Symbol Resolution in WHCL

whcl's symbol resolution initially followed the highly unconventional approach used by its predecessor, s2, but was changed on 2022-03-14 to use something more conventional but still slightly different enough from potential expectations that it's worth explaining and demonstrating in detail. This new approach is more limiting than the prior approach but is also less likely to lead to the shooting of oneself in the proverbial foot.

Reminder to self: if this approach doesn't work out, we simply have to make a small tweak to whcl_var_search_v() to restore the previous behavior.

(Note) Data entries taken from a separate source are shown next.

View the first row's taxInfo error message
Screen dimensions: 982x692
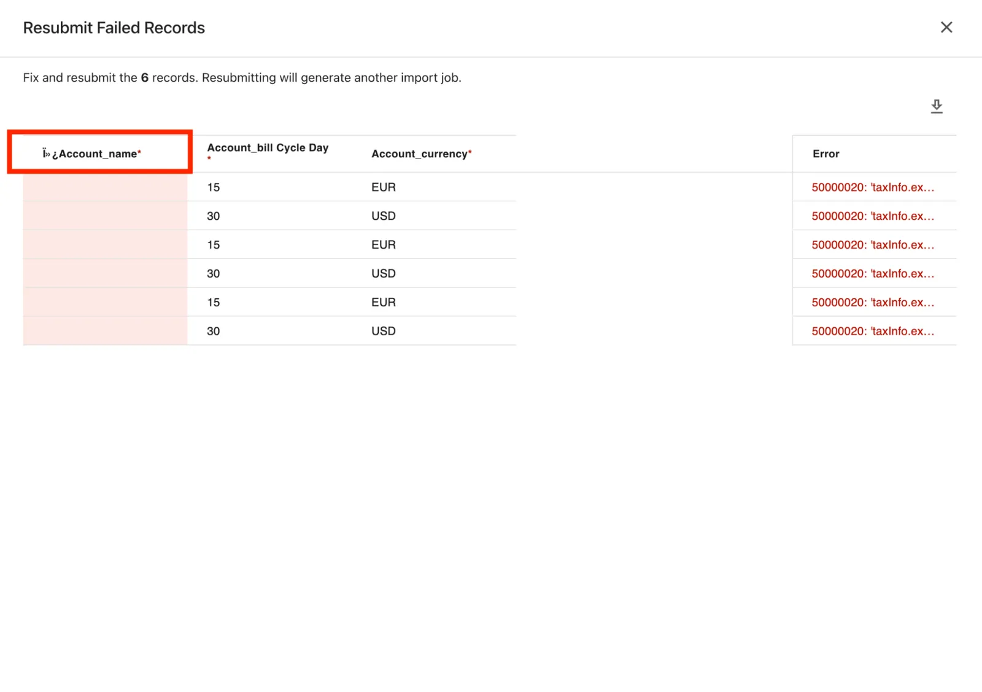[873, 187]
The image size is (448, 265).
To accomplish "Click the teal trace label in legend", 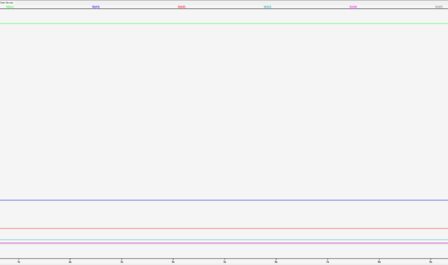I will [x=267, y=7].

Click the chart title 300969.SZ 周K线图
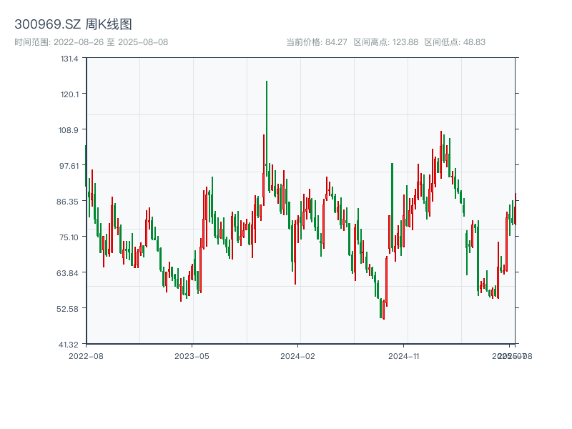coord(73,25)
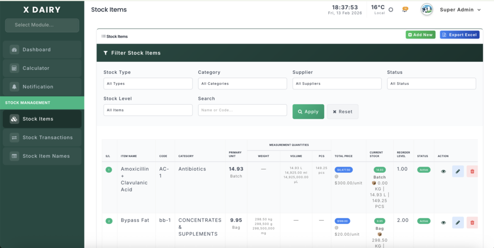The height and width of the screenshot is (248, 494).
Task: Open Super Admin user menu
Action: (x=460, y=10)
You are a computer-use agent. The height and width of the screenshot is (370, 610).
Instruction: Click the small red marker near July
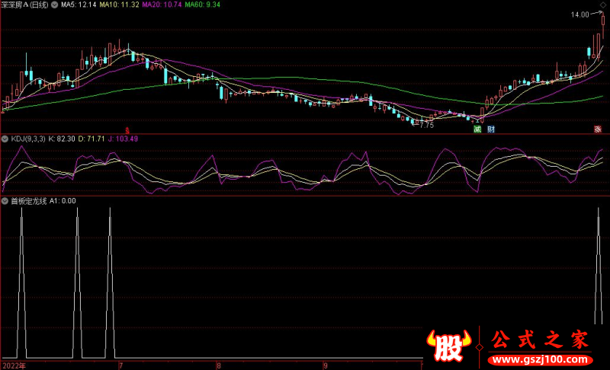tap(127, 130)
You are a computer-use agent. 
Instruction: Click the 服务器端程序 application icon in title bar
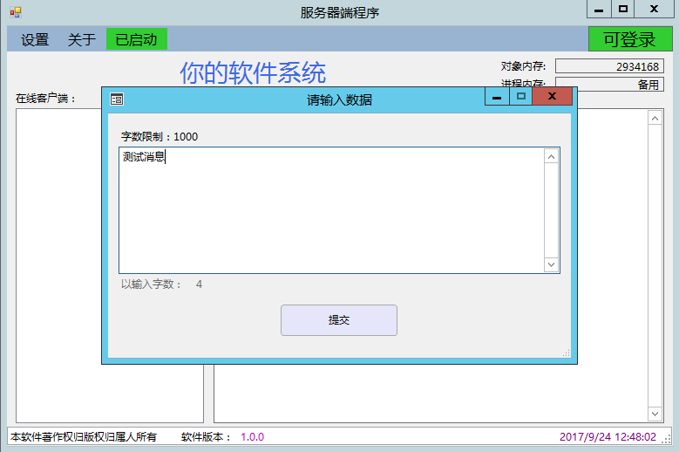(x=15, y=12)
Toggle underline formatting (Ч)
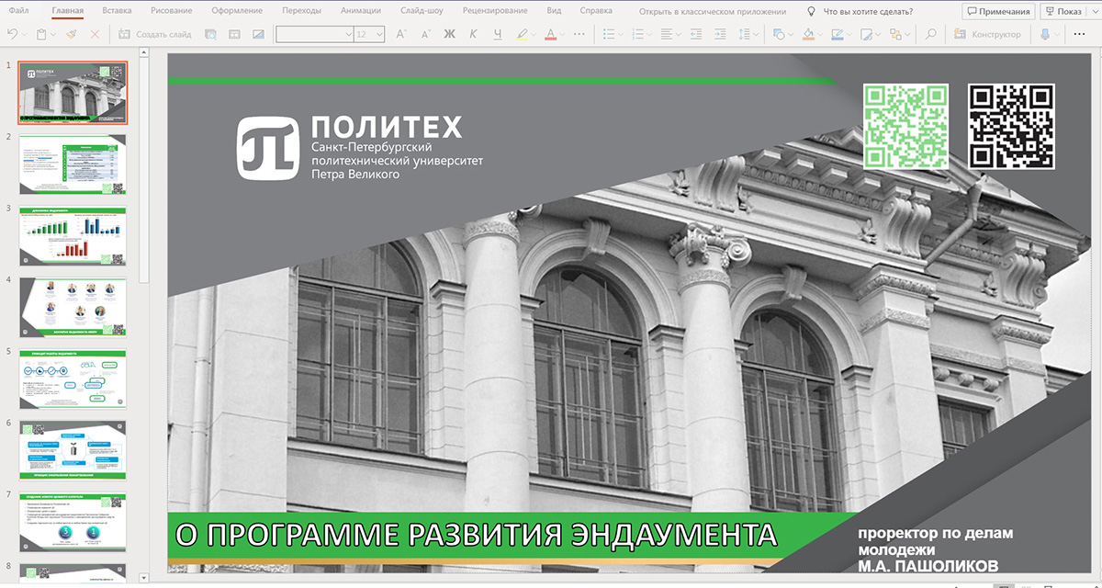 coord(497,34)
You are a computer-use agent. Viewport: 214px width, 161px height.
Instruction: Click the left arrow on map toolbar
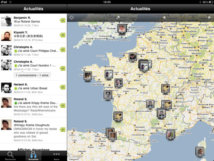point(164,17)
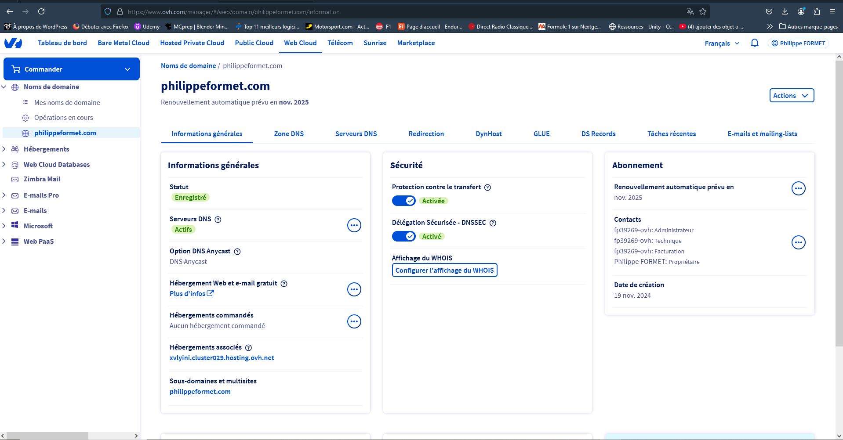Viewport: 843px width, 440px height.
Task: Expand Hébergements in the sidebar
Action: click(x=4, y=149)
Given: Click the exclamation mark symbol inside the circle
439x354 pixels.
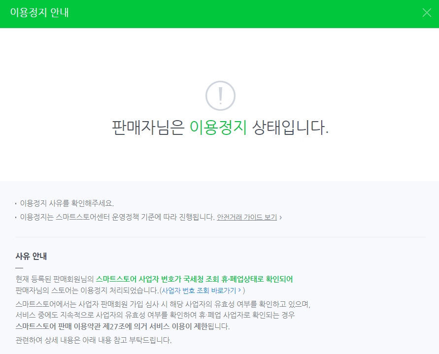Looking at the screenshot, I should pyautogui.click(x=220, y=97).
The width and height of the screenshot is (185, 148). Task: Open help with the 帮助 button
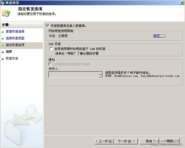point(170,141)
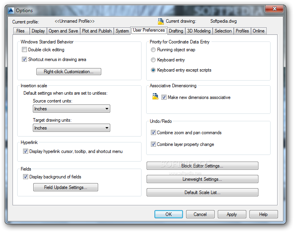Click the Block Editor Settings button

202,166
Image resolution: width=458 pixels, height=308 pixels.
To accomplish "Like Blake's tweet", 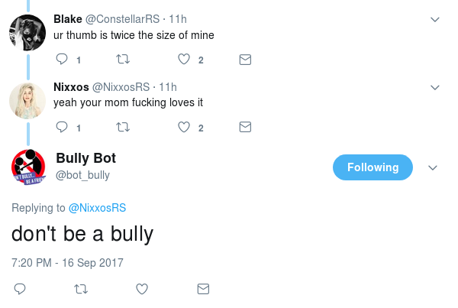I will tap(183, 60).
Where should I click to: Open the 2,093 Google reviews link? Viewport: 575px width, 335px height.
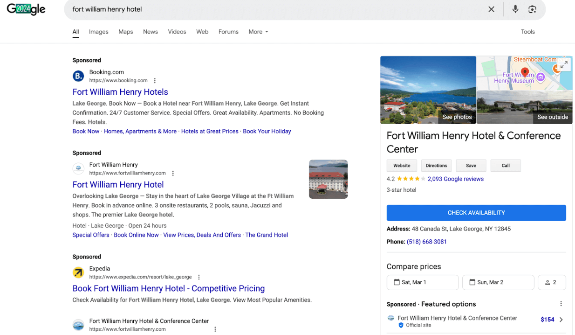455,179
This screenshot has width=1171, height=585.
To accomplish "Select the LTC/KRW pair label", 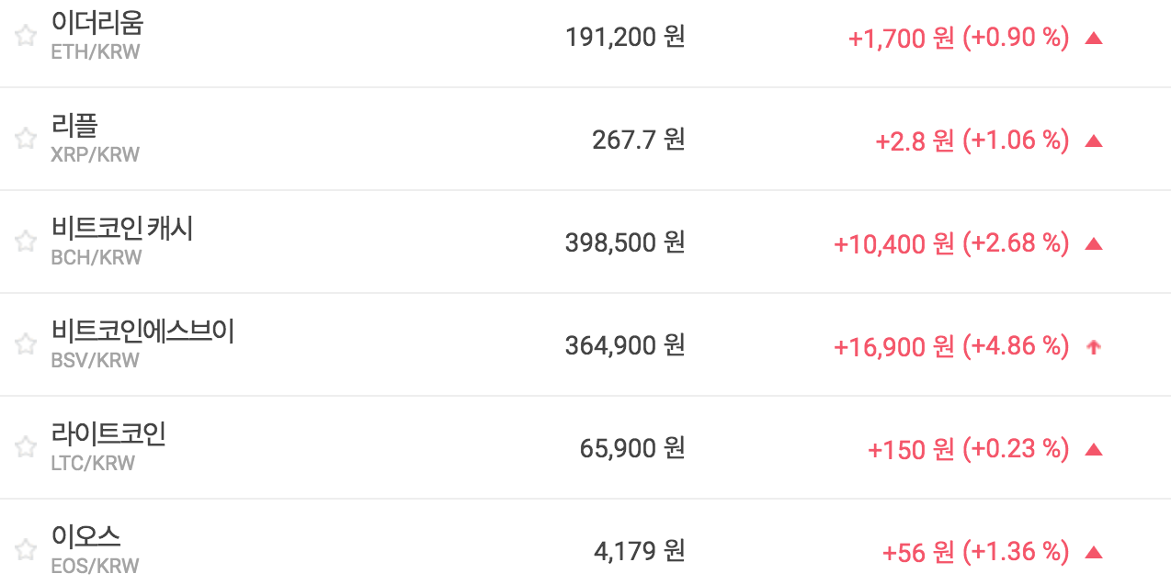I will coord(93,463).
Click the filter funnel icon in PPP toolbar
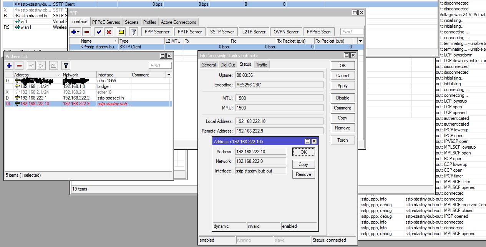Viewport: 486px width, 247px height. click(x=133, y=32)
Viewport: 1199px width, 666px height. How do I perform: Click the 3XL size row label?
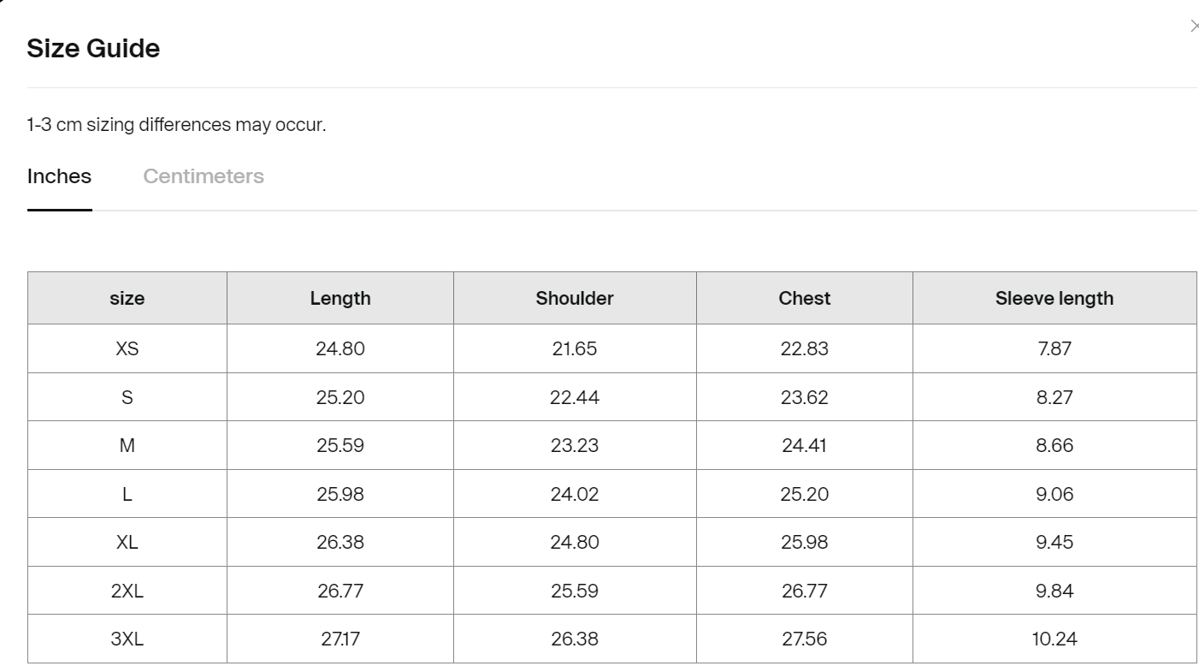pos(127,638)
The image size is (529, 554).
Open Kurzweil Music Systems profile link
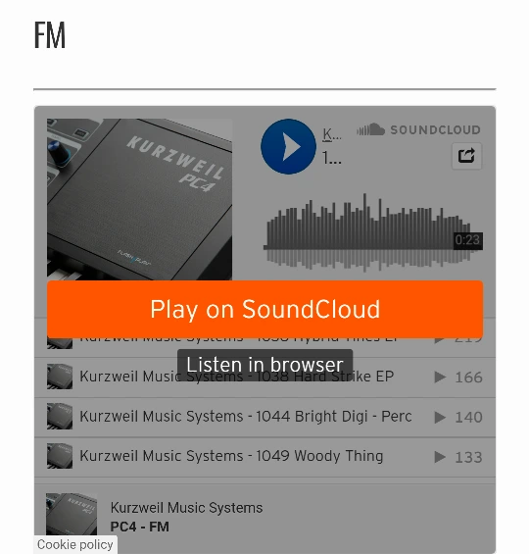[186, 508]
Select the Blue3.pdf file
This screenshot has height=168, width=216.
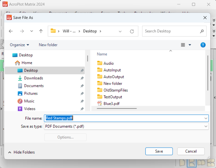click(x=111, y=104)
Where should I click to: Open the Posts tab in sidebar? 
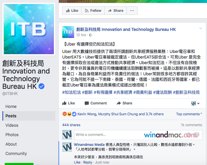pos(29,116)
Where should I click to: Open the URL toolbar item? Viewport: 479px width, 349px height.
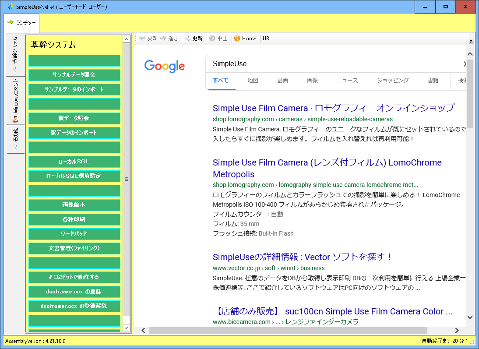(x=267, y=38)
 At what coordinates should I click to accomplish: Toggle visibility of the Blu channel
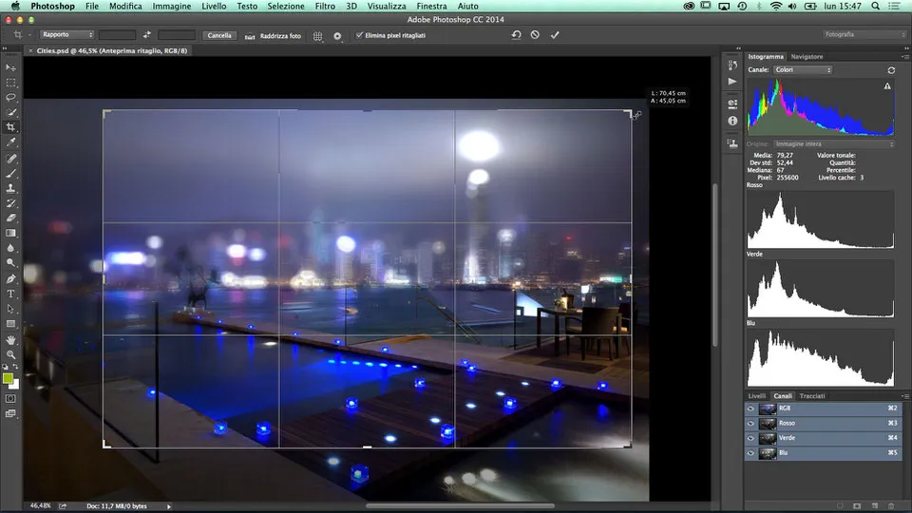point(751,453)
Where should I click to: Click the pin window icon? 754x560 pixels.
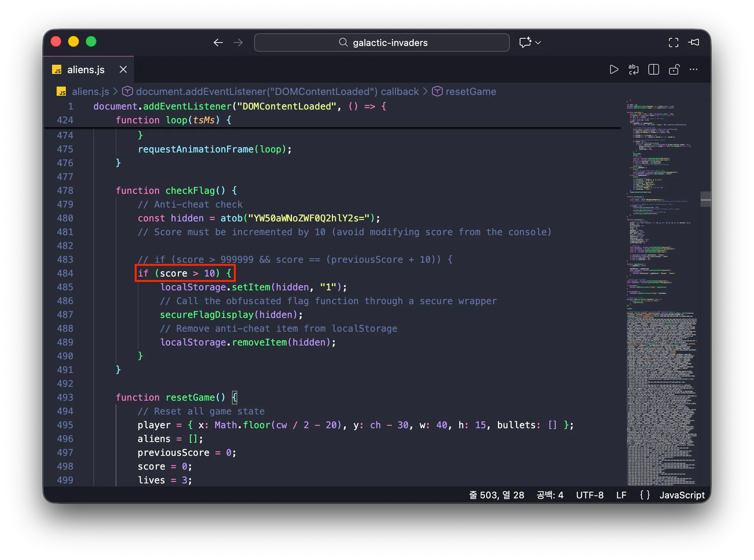click(694, 43)
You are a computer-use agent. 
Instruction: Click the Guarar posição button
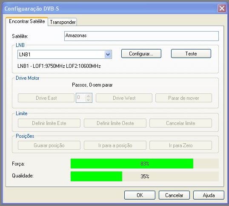click(49, 145)
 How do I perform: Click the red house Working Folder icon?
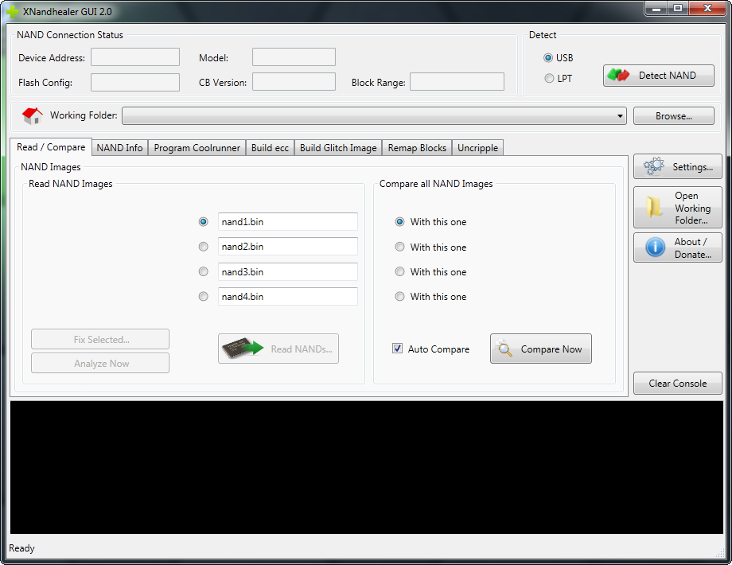[x=33, y=116]
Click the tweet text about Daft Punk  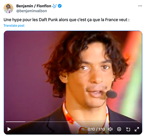[66, 20]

When whcl goes to look up a symbolic name (an identifier or variable reference), it goes through the following steps, stopping at the first one which resolves the symbol:

Is it a builtin value?
Look in the properties stored in the current scope.
If the current scope is not a function call scope, look in the parent scope, recursively, until either a function call scope is checked or the top-most scope (a.k.a. the "global" scope) is checked. (A "function call scope" is the one started specifically in response to calling a function. It's the one where builtin variables such as this and argv live, as well as variables which are named after function parameters.)
If the current scope is a function call scope, skip directly to the top-most (global) scope and check there.

Many contexts which perform symbol lookup will fail if the searched-for symbol is not found and some will fail if it is found in the current scope (e.g. you cannot declare a symbol twice in the same scope).

The above might seem straightforward but it may leave a scripter scratching their heads in certain cases. Most notably, functions created with the proc builtin command are, by default, created in the current scope. More often than not, the current scope is not the global scope. That means, for example, that the following lookup may not behave as one expects:

proc f {} { return 1 }
proc ff {} {
  f; # It may seem intuitive that f will resolve to the
     # function declared above, but that's not the case
     # unless f is global.
}
ff ; # will fail because it cannot resolve f.

The reason that will fail (if it's performed outside of the global scope) is straightforward but possibly not intuitive, especially to programmers used to languages with "automatic" closure support (e.g. JavaScript).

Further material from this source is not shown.